Director: David Lynch
(WARNING: Contains spoilers) In a recent poll, more than 100 film critics and bloggers voted David Lynch’s enigmatic Mulholland Drive as the best film of the decade, which I found, admittedly, a bit suprising. I say suprising because Lynch films are often met with sharp divisions of love and hate, usually with no middle ground to speak of, so for a film of his to gather this much universal acclaim is certainly noteworthy. I am, in the end, happy Mulholland Drive was named the best film of the decade since I come down on the side of loving his films (OK, he’s my favorite director next to Luis Buñuel so maybe I’m a little biased). To me this unified declaration proves, decades into an amazing career, Lynch is still making deeply personal, and highly charged films that continue to burrow under the collective skin of film goers the world over.
Mulholland Drive along with Lost Highway (which shares many similar ideas on doppelgangers, alternate narratives/universes (see my previous review of Lost Highway) are two of my favorite Lynch films, although they were not always so. I enjoyed Lost Highway enough, but wasn’t struck by it like I was when I first saw Blue Velvet. A few years later when Mulholland Drive came out my response was pretty much the same. I had also been following the history of the film so I knew that it was originally a pilot developed for ABC which the network declined to accept for various reasons. Once Lynch got the rights back he shot more footage and expanded it into a movie. I think my knowledge of this clouded my initial response which was this: that the first hour was amazing and the second half not as engaging. In other words it felt like a pilot that was reworked into a feature film. There were plotlines and characters that felt like dead ends (even more so than the usual Lynch film), and I was left wishing this had actually been made into a series (I still do, just a bit).

.....

--- Exercise set ---
**A.** Transcribe everything in the Mulholland Drive review from "Director: David Lynch" down to "the world over.".
**B.** In the Mulholland Drive review, which network was the film originally developed for as a pilot?

[Entries on locating words and elements]
.....

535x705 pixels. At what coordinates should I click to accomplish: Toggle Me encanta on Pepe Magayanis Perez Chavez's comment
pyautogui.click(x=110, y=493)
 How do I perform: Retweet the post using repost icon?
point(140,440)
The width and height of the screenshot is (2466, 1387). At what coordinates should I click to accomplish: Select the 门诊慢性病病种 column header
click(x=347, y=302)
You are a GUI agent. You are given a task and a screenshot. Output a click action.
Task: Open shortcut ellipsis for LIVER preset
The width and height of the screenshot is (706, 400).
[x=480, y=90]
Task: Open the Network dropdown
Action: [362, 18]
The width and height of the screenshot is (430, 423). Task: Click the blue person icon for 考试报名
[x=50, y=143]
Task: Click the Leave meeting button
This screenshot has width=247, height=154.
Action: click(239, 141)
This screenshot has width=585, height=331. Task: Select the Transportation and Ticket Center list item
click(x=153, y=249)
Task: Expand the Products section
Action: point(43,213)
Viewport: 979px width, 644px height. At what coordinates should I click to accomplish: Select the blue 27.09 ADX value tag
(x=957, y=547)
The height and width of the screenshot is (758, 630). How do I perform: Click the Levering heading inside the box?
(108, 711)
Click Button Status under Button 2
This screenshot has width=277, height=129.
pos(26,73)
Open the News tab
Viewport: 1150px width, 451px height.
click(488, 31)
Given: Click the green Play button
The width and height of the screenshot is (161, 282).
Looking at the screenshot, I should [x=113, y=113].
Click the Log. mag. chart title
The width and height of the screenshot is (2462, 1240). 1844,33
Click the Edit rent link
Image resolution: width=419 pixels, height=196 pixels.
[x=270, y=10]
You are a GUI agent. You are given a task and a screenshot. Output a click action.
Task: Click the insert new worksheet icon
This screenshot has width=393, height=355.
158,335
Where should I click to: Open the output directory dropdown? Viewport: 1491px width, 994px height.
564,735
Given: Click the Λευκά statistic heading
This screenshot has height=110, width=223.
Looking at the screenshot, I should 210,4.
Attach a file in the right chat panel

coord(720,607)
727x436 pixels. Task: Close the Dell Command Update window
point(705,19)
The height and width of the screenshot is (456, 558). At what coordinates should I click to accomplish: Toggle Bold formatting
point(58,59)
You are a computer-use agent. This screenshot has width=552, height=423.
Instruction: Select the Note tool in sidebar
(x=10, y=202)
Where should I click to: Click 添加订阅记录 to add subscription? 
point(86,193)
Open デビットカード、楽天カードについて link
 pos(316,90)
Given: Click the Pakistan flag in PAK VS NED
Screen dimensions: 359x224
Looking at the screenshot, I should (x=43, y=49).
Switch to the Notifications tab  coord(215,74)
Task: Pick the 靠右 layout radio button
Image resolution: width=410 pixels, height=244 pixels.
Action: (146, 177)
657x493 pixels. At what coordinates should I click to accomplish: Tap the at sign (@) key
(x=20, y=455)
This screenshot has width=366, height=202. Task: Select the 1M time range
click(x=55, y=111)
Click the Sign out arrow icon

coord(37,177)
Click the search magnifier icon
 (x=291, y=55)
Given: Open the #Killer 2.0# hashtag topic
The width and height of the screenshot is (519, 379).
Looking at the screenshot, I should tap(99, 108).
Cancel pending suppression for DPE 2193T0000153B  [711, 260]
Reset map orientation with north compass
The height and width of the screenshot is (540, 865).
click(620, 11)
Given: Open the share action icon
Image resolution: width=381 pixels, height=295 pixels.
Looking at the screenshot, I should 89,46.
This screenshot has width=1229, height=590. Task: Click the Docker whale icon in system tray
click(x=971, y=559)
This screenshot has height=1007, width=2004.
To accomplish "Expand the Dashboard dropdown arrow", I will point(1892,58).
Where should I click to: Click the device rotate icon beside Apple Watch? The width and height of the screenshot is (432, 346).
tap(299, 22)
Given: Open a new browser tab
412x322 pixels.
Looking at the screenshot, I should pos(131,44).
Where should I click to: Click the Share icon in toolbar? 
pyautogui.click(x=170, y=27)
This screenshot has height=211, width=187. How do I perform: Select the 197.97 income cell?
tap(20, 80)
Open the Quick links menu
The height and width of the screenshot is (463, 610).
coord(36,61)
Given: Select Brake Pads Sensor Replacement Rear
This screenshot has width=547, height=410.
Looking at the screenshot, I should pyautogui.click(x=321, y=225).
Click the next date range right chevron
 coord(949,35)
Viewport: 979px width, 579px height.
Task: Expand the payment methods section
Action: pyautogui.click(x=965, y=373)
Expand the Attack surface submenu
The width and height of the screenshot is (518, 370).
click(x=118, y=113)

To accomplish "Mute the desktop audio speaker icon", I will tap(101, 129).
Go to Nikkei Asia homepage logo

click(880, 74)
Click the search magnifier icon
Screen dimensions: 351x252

.....

--- Solutions for each task ---
**A.**
Director: David Lynch
(WARNING: Contains spoilers) In a recent poll, more than 100 film critics and bloggers voted David Lynch’s enigmatic Mulholland Drive as the best film of the decade, which I found, admittedly, a bit suprising. I say suprising because Lynch films are often met with sharp divisions of love and hate, usually with no middle ground to speak of, so for a film of his to gather this much universal acclaim is certainly noteworthy. I am, in the end, happy Mulholland Drive was named the best film of the decade since I come down on the side of loving his films (OK, he’s my favorite director next to Luis Buñuel so maybe I’m a little biased). To me this unified declaration proves, decades into an amazing career, Lynch is still making deeply personal, and highly charged films that continue to burrow under the collective skin of film goers the world over.

**B.** ABC